Detroit poet laureate’s archives housed at U-M

May 11, 2004
Contact:
  • umichnews@umich.edu

Detroit poet laureate’s archives housed at U-M

ANN ARBOR—As a child, Naomi Long Madgett found blank sheets of paper a challenge and a delight.

"I covered them with my poems. They became ‘books’ folded and held together with safety pins," she wrote in her autobiography. "Writing was the only way I could cope with the frustrations of my childhood. By the time I was 12, I had composed 100 poems. After that I stopped counting."

Madgett is the poet laureate of Detroit and has eight volumes of her own poetry and works included in more than 180 anthologies. Her personal and business correspondence, manuscripts and typescripts for writings and authors who contributed to her Lotus Press publishing business are archived at the University of Michigan’s Special Collections Library. The archive will be catalogued and available for research within a few months and includes photographs, audio and video recordings of poetry readings and interviews, business records and a comprehensive collection of materials published by the Lotus Press.

"We are both pleased and honored to add the Naomi Long Madgett and Lotus Press archive to our collections," said Peggy Daub, head of the Special Collections Library. "Ms. Madgett’s poetry is elegant and insightful, and both her own writing and her work on behalf of other poets through the Lotus Press has made a lasting impact on African-American writers in Detroit and the United States."

A native of Virginia, Madgett grew up in various states and cities as her Baptist minister father accepted assignments throughout the Midwest and East Coast. As a young mother and teacher in Detroit during the 1950s, Madgett found time to be active as a poet, giving readings and writing. Her best known poem, "Midway," was widely reprinted and recited during the Civil Rights Movement, even set to music.
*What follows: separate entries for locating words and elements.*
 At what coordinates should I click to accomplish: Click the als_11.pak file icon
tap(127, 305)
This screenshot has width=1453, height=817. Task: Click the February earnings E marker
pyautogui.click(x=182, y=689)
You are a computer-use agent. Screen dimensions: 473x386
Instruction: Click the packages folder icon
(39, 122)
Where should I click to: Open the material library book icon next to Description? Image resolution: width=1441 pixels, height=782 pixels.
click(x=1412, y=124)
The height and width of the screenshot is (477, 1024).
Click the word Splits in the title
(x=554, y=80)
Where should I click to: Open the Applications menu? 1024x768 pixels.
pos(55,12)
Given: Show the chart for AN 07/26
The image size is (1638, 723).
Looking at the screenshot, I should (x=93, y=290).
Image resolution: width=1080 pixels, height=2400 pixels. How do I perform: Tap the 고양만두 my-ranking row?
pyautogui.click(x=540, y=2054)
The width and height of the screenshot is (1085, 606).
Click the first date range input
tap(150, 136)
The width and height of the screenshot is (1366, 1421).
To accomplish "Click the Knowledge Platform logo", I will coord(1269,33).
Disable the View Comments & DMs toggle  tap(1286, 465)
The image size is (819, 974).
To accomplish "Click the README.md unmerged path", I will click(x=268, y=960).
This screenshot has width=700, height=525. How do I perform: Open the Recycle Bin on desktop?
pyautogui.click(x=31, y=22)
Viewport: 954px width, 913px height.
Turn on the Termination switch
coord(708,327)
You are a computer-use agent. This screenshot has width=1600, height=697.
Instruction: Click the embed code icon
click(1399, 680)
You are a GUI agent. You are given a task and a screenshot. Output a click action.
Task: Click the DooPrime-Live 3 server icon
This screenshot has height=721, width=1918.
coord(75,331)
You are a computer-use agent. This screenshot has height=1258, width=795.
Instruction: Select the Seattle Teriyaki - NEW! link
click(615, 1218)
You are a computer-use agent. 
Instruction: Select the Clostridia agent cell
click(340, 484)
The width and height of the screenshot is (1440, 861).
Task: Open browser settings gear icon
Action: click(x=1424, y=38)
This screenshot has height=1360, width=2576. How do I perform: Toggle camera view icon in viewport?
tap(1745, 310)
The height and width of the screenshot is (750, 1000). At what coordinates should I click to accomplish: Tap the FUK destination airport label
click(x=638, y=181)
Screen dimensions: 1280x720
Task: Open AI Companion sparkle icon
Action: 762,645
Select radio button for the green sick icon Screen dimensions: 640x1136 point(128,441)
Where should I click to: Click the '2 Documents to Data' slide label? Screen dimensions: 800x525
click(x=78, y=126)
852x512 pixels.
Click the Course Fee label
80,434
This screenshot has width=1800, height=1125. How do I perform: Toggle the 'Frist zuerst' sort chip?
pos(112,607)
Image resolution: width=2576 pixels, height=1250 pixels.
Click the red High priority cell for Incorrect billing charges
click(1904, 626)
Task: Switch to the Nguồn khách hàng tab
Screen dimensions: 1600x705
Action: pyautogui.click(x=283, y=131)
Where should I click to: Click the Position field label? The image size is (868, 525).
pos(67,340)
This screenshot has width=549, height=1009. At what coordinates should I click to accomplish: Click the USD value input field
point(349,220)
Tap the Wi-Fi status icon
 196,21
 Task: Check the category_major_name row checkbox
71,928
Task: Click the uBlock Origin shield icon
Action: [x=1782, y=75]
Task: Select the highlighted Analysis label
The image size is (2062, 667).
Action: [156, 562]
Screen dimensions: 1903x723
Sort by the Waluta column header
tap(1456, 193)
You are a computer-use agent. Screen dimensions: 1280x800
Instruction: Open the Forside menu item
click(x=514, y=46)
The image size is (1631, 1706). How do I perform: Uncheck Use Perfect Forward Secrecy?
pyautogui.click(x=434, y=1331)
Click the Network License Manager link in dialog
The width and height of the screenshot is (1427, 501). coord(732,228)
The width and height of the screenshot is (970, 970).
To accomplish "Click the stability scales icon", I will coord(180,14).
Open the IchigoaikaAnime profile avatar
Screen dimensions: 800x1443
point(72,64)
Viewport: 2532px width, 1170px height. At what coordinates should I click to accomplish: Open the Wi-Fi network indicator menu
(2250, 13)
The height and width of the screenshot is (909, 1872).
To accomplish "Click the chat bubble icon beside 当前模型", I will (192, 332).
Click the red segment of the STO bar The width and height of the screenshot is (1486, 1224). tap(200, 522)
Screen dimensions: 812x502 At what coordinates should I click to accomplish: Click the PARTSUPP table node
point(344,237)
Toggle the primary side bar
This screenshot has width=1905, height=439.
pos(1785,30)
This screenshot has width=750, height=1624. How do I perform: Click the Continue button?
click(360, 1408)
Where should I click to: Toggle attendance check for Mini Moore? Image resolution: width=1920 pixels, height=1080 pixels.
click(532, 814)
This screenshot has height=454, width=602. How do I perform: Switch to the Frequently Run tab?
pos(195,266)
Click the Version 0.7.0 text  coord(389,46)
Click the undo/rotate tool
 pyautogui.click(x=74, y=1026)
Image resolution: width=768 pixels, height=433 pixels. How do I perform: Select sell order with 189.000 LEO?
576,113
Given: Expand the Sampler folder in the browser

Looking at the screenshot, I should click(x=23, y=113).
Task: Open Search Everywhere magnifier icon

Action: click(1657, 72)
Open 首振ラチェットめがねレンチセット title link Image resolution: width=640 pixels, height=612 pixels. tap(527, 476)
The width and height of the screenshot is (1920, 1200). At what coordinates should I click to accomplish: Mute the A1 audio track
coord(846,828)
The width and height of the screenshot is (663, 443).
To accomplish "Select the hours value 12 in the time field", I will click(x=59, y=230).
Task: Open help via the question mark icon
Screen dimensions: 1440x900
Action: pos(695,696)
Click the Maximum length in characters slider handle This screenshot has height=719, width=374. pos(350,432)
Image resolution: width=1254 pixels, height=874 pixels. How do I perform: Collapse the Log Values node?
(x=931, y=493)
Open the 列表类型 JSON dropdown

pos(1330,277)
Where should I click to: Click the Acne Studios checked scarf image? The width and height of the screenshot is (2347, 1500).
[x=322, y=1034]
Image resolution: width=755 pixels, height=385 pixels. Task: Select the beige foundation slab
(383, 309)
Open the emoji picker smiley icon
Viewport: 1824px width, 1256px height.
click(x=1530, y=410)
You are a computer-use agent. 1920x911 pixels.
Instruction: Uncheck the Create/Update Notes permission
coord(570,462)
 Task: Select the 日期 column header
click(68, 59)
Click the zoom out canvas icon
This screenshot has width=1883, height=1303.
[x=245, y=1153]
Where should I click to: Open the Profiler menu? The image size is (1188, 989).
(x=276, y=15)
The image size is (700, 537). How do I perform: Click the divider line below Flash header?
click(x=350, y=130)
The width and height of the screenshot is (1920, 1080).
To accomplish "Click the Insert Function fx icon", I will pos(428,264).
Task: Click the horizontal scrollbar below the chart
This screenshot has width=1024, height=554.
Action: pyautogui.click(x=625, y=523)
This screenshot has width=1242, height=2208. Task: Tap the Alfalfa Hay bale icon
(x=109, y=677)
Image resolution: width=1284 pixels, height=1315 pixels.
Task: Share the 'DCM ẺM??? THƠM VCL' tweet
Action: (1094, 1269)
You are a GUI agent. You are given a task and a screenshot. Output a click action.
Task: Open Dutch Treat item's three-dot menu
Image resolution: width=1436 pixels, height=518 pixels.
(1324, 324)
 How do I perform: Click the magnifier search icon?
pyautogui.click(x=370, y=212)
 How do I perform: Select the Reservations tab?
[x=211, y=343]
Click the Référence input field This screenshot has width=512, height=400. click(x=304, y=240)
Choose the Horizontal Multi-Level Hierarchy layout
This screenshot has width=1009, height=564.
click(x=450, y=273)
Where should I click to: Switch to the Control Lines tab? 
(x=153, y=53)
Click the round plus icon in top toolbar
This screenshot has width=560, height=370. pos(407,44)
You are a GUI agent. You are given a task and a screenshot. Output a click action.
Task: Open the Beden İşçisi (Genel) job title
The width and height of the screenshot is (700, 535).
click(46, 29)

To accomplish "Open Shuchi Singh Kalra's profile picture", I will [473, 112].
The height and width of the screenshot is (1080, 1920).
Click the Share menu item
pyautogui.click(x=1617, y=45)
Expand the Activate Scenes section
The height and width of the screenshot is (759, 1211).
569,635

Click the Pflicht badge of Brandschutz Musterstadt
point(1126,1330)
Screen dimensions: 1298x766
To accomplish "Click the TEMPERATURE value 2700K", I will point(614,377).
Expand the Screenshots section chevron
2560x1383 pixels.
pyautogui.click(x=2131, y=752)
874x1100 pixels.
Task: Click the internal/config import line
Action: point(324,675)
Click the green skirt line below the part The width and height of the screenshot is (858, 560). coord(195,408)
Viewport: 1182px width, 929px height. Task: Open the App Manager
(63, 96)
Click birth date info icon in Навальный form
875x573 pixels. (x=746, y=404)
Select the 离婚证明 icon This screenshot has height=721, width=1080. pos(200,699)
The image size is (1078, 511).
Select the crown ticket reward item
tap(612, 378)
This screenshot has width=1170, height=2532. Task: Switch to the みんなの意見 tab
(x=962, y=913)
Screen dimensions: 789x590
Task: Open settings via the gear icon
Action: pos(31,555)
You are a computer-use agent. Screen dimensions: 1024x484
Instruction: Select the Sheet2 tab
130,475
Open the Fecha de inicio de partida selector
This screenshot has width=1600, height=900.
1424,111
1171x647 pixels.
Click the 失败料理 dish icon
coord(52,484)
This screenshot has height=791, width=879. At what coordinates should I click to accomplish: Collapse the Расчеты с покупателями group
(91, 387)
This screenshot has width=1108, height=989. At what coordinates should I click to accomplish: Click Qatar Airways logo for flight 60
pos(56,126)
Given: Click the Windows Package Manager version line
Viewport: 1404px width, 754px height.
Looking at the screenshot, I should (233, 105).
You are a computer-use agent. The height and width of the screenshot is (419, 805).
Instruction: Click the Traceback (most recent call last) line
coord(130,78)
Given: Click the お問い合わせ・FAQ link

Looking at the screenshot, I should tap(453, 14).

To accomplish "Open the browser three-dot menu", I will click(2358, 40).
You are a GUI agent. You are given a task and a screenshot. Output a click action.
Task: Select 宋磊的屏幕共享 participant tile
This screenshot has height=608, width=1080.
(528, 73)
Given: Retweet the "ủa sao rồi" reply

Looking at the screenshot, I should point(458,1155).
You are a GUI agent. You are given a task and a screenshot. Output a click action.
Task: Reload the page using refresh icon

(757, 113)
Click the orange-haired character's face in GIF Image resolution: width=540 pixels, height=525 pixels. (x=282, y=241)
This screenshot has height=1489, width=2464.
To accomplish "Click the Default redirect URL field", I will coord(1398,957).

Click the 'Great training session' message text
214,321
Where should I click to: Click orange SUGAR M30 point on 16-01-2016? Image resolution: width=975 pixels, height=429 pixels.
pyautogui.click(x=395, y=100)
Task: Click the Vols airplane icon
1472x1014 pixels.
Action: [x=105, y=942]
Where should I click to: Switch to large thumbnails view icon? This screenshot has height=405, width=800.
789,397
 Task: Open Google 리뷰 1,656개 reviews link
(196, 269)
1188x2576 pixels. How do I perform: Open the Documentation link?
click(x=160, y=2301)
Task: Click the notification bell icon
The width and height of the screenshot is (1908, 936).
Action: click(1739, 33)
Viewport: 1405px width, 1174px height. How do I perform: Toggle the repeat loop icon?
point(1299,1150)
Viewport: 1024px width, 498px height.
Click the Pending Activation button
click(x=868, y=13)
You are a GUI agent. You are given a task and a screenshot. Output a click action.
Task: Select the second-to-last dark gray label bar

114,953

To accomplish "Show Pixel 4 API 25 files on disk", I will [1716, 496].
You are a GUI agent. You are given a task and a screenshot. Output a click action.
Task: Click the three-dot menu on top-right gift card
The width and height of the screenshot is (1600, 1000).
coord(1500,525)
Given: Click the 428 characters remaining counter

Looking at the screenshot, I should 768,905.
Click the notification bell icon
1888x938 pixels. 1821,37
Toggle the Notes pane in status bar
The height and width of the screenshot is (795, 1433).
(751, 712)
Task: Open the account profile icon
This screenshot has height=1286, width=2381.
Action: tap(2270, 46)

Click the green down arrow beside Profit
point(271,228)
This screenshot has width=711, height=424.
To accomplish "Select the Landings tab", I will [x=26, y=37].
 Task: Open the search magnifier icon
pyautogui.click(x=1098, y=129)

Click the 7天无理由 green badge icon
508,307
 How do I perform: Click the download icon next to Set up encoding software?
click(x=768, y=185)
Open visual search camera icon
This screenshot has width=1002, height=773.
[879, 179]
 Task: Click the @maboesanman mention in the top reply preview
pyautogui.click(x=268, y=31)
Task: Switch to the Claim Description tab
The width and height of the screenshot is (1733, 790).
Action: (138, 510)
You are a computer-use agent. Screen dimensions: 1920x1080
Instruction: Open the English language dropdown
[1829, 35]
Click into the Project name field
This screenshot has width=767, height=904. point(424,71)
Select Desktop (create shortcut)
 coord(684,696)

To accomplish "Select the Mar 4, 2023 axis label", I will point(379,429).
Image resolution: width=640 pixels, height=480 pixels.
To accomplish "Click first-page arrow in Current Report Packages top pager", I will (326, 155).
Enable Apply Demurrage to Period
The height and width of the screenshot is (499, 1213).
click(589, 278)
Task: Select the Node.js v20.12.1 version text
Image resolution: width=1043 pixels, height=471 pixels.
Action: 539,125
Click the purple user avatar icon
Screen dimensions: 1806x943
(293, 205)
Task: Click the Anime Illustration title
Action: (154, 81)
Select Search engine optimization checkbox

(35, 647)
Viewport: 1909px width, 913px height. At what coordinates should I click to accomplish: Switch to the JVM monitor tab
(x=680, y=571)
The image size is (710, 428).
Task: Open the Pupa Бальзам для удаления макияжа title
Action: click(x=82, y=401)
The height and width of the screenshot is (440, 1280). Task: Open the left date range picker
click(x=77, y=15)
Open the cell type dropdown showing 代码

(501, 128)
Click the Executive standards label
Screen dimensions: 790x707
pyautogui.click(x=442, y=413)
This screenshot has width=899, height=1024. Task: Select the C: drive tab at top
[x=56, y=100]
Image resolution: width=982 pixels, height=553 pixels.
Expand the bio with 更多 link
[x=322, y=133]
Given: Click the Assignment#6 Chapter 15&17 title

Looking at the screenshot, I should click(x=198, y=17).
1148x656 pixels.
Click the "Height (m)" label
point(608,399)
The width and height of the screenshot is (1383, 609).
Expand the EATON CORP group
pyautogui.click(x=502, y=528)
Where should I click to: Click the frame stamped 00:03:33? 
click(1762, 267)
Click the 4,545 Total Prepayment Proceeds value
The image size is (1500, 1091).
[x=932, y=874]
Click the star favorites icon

As a teacher, Madgett introduced the first course on African-American literature in the Detroit Public Schools in 1965 and taught a similar course at U-M in 1970. During a 16-year teaching career at Eastern Michigan University, she founded Lotus Press, Inc.

Originally established as a means to publishing and encouraging one of Madgett’s promising EMU students, Lotus Press has, in its 30-year history, published more than 80 titles. Its mission of encouraging poets is continued today through the annual Naomi Long Madgett Poetry Prize, awarded to a poet whose work is then published by the Press.

Examples of Madgett’s and Lotus Press’s work are displayed through May 29 in the Special Collections Library on the 7th floor of the Hatcher Graduate Library on U-M’s Central Campus. The display, available for viewing 10 a.m.-5 p.m. Mondays through Fridays and Saturdays 10 a.m.-noon. The collection is part of the library’s exhibition "Spotlight on New Arrivals."